# LightGBM Grid Search CV

In [1]:
input_dir = '../input/'
working_dir = '../working/'

In [2]:
import os
import numpy as np
import pandas as pd
import matplotlib.pyplot as plt
%matplotlib inline

In [3]:
train = pd.read_csv(os.path.join(input_dir, 'train.csv'))
test = pd.read_csv(os.path.join(input_dir, 'test.csv'))
print(train.shape)
print(test.shape)

(9557, 143)
(23856, 142)


In [4]:
# Set index
train.index = train['Id'].values
test.index = test['Id'].values

# Split data
train_Id = train['Id'] # individual ID
train_idhogar = train['idhogar'] # household ID
train_y = train['Target'] # Target value
train_X = train.drop(['Id', 'Target', 'idhogar'], axis=1) # features

test_Id = test['Id'] # individual ID
test_idhogar = test['idhogar'] # household ID
test_X = test.drop(['Id', 'idhogar'], axis=1) # features

# Union train and test
all_Id = pd.concat([train_Id, test_Id], axis=0)
all_idhogar = pd.concat([train_idhogar, test_idhogar], axis=0)
all_X = pd.concat([train_X, test_X], axis=0)

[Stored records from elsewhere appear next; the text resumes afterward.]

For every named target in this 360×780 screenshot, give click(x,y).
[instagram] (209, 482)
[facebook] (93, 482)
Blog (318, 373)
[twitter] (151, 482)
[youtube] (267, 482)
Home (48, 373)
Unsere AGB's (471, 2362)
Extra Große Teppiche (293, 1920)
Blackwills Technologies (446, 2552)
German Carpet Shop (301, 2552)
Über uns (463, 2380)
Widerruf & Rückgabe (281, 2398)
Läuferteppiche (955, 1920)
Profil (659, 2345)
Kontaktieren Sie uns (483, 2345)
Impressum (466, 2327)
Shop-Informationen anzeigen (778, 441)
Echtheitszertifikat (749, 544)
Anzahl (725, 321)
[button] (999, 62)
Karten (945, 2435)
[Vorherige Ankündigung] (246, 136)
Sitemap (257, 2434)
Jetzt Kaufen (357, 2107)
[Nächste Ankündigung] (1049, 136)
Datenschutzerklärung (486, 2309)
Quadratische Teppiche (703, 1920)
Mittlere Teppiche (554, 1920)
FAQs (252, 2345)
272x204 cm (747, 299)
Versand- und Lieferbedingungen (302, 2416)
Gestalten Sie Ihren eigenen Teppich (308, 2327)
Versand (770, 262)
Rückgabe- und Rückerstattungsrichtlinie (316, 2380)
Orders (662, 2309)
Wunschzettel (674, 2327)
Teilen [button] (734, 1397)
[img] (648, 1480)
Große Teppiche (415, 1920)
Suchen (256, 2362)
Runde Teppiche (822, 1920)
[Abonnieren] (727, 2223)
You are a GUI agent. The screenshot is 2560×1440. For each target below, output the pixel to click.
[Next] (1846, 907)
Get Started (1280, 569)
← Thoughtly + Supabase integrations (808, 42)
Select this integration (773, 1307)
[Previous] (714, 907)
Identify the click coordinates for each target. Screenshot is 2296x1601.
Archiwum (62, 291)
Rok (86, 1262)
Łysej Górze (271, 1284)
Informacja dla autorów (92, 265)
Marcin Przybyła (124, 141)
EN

## Convert object into numeric
* 'no' -> 0
* 'yes' -> average of non-zero values

In [5]:
all_X.dtypes[all_X.dtypes=='object']

dependency    object
edjefe        object
edjefa        object
dtype: object

In [6]:
def obj_into_numeric(X=all_X, obj_list=['dependency', 'edjefe', 'edjefa']):
    for obj_i in obj_list:
        # average of non-zero values
        all_obj_i = X[obj_i]
        numeric_obj_i = all_obj_i[((all_obj_i!='no') & (all_obj_i!='yes'))]
        obj_i_mean = numeric_obj_i.astype('float').mean()

        # replace 'no' and 'yes'
        X[obj_i].replace('no', 0, inplace=True)
        X[obj_i].replace('yes', -1, inplace=True)
        X[obj_i] = X[obj_i].astype('float')
        X[obj_i].replace(-1, obj_i_mean, inplace=True)
#     print('value_counts of data type')
#     print(X.dtypes.value_counts())
    return X

In [7]:
train_X = obj_into_numeric(train_X)
test_X = obj_into_numeric(test_X)

In [8]:
from sklearn.model_selection import train_test_split, GridSearchCV
from sklearn.metrics import confusion_matrix, f1_score, make_scorer
import lightgbm as lgb

In [9]:
X_train, X_test, y_train, y_test = train_test_split(train_X, train_y, test_size=0.1, random_state=0)

In [None]:
gbm_param = {
    'num_leaves':[210, 230, 240]
}

F1_scorer = make_scorer(f1_score, greater_is_better=True, average='macro')
gbm = GridSearchCV(lgb.LGBMClassifier(), gbm_param, scoring=F1_scorer)
gbm.fit(X_train, y_train)
gbm.best_params_

In [13]:
gbm

{'num_leaves': 120}

In [None]:
import pickle
with open(os.path.join(working_dir, '20180720_lgbm_gridcv'), mode='wb') as f:
    pickle.dump(gbm, f)
    

In [None]:
y_test_pred = gbm.predict(X_test)
cm = confusion_matrix(y_test, y_test_pred)
f1 = f1_score(y_test, y_test_pred, average='macro')
print("confusion matrix: \n", cm)
print("f1: \n", f1)


In [None]:
pred = gbm.predict(test_X)
pred = pd.Series(data=pred, index=test_Id.values, name='Target')

In [None]:
sample_submission = pd.read_csv(os.path.join(input_dir, 'sample_submission.csv'))
sample_submission.head()

In [None]:
pred = pd.concat([test_Id, pred], axis=1, join_axes=[test_Id.index])
pred.head()

In [None]:
pred.to_csv('20180720_lgbm_gridcv.csv', index=False)